The bid document said the specifics of the project were based on a March "security assessment report performed by members of the Nassau County Police Department."
"Each category has been identified as deficient as it relates to providing adequate security for the facility," the bid document said.
A Police Department spokesman, Det. Lt. Kevin Smith, and a spokesman for Mangano, Brian Nevin, refused to release the security assessment or discuss its contents.
The building is a former county courthouse that had been in poor repair for many years. It was renovated under County Executive Thomas Suozzi at a cost of $63.5 million and reopened in the spring of 2008 as the Theodore Roosevelt Executive and Legislative Building. It houses the county executive and his top staff as well as all 19 members of the county legislature and their staffs.

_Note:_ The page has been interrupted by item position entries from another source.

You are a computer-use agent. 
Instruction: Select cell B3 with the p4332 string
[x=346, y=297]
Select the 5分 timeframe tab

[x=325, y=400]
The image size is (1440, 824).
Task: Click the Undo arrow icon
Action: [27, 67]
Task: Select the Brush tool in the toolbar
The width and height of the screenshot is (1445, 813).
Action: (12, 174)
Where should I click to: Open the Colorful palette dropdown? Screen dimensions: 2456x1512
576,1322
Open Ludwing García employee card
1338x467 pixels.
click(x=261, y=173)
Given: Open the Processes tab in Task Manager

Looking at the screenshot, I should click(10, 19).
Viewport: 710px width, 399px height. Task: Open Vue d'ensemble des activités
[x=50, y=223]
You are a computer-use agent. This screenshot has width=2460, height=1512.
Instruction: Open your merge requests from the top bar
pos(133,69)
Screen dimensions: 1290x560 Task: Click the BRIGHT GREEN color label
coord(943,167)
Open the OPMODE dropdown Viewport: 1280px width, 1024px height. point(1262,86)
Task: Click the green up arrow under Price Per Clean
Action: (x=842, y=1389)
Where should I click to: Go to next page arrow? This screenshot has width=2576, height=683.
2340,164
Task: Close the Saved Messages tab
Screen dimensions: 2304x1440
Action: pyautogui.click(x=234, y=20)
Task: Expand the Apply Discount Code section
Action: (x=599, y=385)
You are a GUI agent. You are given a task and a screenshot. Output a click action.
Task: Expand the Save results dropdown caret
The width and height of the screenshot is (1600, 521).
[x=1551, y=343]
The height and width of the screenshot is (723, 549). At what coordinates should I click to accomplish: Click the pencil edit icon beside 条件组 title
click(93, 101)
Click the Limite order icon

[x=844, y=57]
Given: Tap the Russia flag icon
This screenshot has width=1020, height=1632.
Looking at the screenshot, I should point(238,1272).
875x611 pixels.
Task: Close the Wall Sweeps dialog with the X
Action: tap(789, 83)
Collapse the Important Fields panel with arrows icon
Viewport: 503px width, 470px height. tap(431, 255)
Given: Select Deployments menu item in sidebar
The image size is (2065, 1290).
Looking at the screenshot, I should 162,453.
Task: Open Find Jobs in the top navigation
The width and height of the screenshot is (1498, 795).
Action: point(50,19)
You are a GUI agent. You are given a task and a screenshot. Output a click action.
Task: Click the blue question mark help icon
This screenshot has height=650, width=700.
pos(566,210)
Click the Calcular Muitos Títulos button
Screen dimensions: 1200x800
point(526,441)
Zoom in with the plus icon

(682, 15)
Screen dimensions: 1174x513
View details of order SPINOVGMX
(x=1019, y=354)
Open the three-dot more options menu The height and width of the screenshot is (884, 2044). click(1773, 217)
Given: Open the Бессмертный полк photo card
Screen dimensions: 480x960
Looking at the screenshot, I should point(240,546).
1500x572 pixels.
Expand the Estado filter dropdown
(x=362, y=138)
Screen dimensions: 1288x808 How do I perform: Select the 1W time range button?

The bid documents envisioned a system that would have a central control room in the building, but "must have a secondary, fully operational, and a built-out location for remote operation in the event the primary control location becomes uninhabitable," according to the bid documents.
Nevin said the cost of the system would be determined by the features included in the bid responses, and that funding would come from Homeland Security grants and forfeiture funds.
The winning bidder would also be required to provide staffing to supplement the county police officers and county public safety officers that now provide security.
The bid documents did not list what the specific security shortcomings were, but the requirement for new equipment hinted at current inadequacies.
Keys, for example, should be numbered so they do not indicate what door they open, but can be traced back to the persons to whom they were issued. And the locks should have hardened steel inserts and "provide a high degree of drill resistance."